I also really like Lua as a light alternative to Ruby. It’s fast, real tiny, embeds into other programs well, and has a syntax that’s close enough to Ruby to not seem entirely foreign. I’ve been looking to use Lua in a couple C only projects I have planned as the extension language.
What’s next for Ruby, Rails, Mongrel, and Zed?
Zed You’ll have to ask Matz about Ruby and David about Rails. What I can say is what I’d like to be next for Ruby and Rails.
For Ruby I’d like to see two efforts. First that it always runs clean under valgrind. This would go a long way to improving it’s stability and to keep it clean. The second is for all these people working on different “make Ruby faster” projects to pour their collective talents into making the Ruby 1.9 virtual machine fast and perfect.
For Rails I’d like to see a lot of the fat go away and for ActiveRecord to finally get a decent connection pooling system. By “fat” I mean stuff that I believe DHH is already planning on moving out into plugins like Active Web Service. For ActiveRecord there needs to be a solid effort to refactor it so that database connections are pooled in much the same way that Hibernate does. This is especially important for people using commercial databases that license based on the connection count.
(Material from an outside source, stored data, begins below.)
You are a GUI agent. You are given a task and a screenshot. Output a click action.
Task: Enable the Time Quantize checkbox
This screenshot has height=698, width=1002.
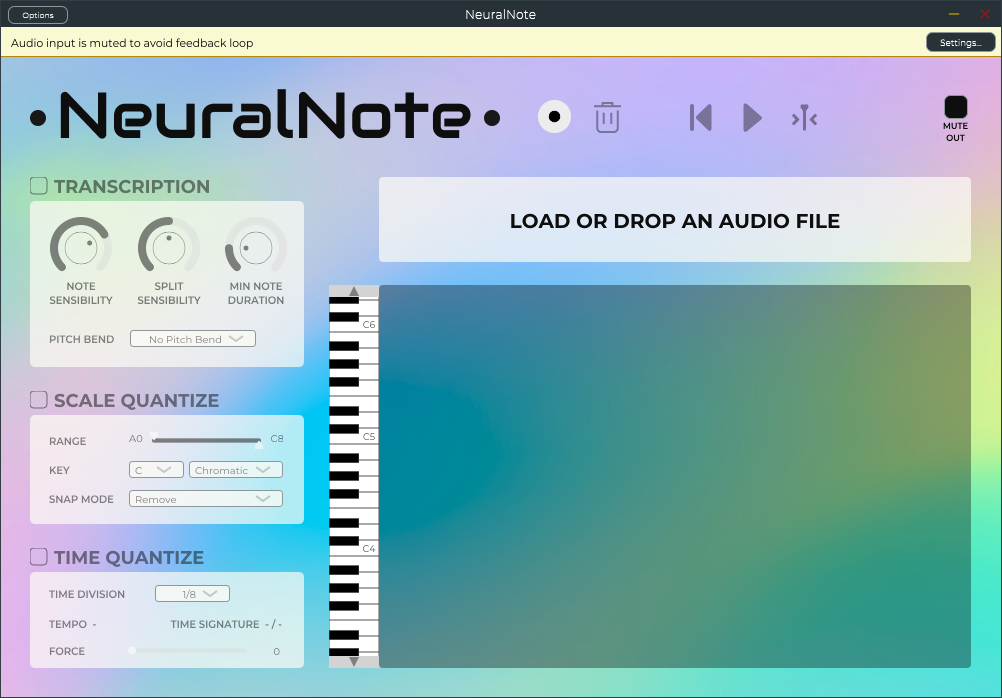pos(39,557)
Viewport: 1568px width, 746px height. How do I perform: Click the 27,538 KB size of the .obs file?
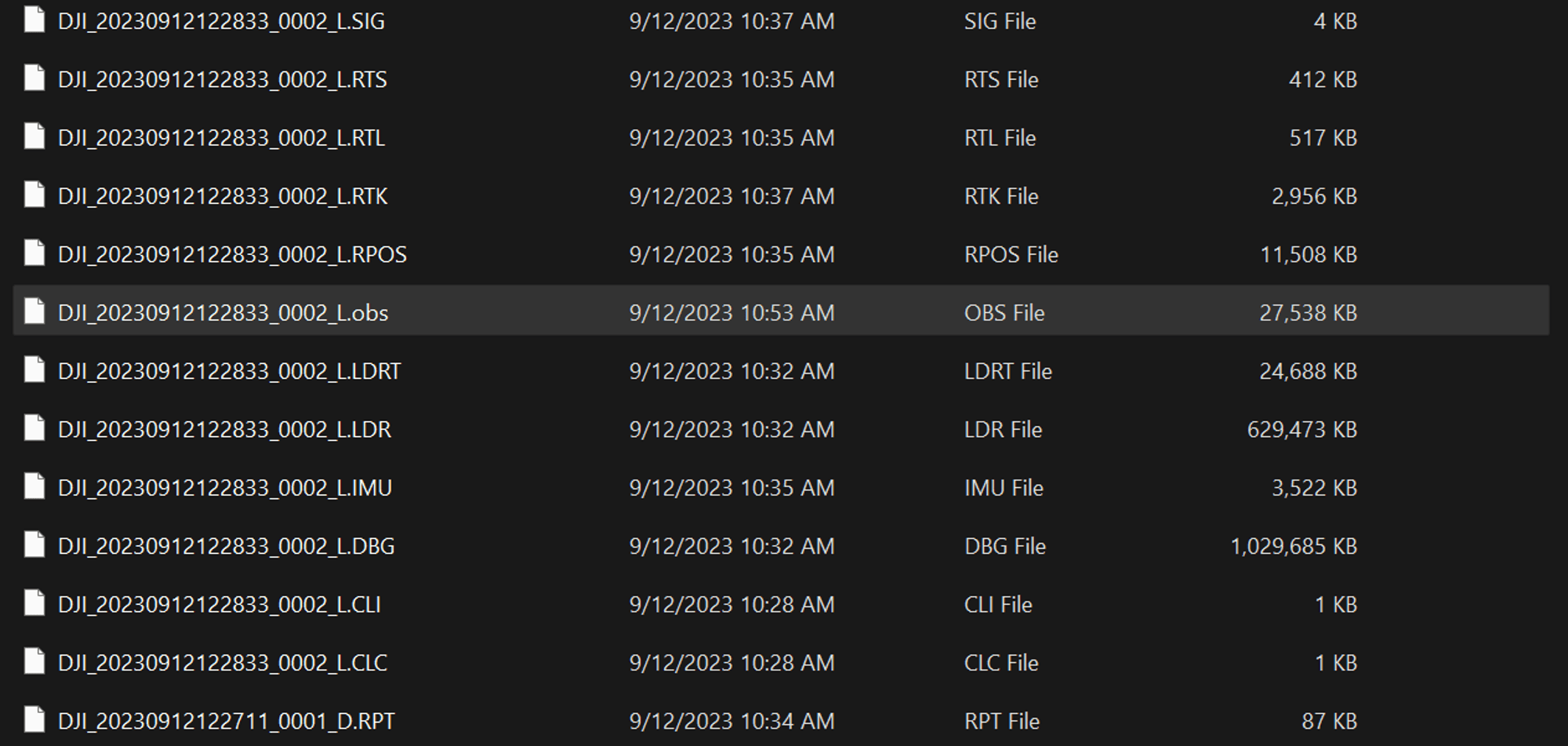(x=1308, y=313)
Mongrel’s future is looking pretty bright (so bright I gotta wear shades). I’m making the push toward the first official production release, dubbed “Mongrel 0.4 Enterprise Edition 1.2″ since tacking “Enterprise Edition” on everything worked so well for Java. I’m also working with more companies to either provide services around Mongrel or to include Mongrel in potential products.
My next big project will be a special caching proxy server that I’m aiming at making any dynamic web applications much faster. While building and using Mongrel I’ve found that the whole caching situation with HTTP 1.1 uses very 1996 technology. I think I’ve got an idea that could solve the problem and potentially give many of these web applications huge performance and scalability boosts.
Zed A. Shaw is a professional software developer who’s been writing software for close to 13 years in industries ranging from government, academics, and commercial software and on applications ranging from security products to network protocols and web applications. He’s also dabbled in system administration, product development, usability engineering, and customer service. In his spare time he likes to write biographies so people think he’s super cool.
Pat Eyler is an Infrastructure Engineer for the LDS Church by profession, a Ruby geek by choice, and a writer by night. He enjoys reading, cooking, spending time with his family, and helping to build the Ruby community.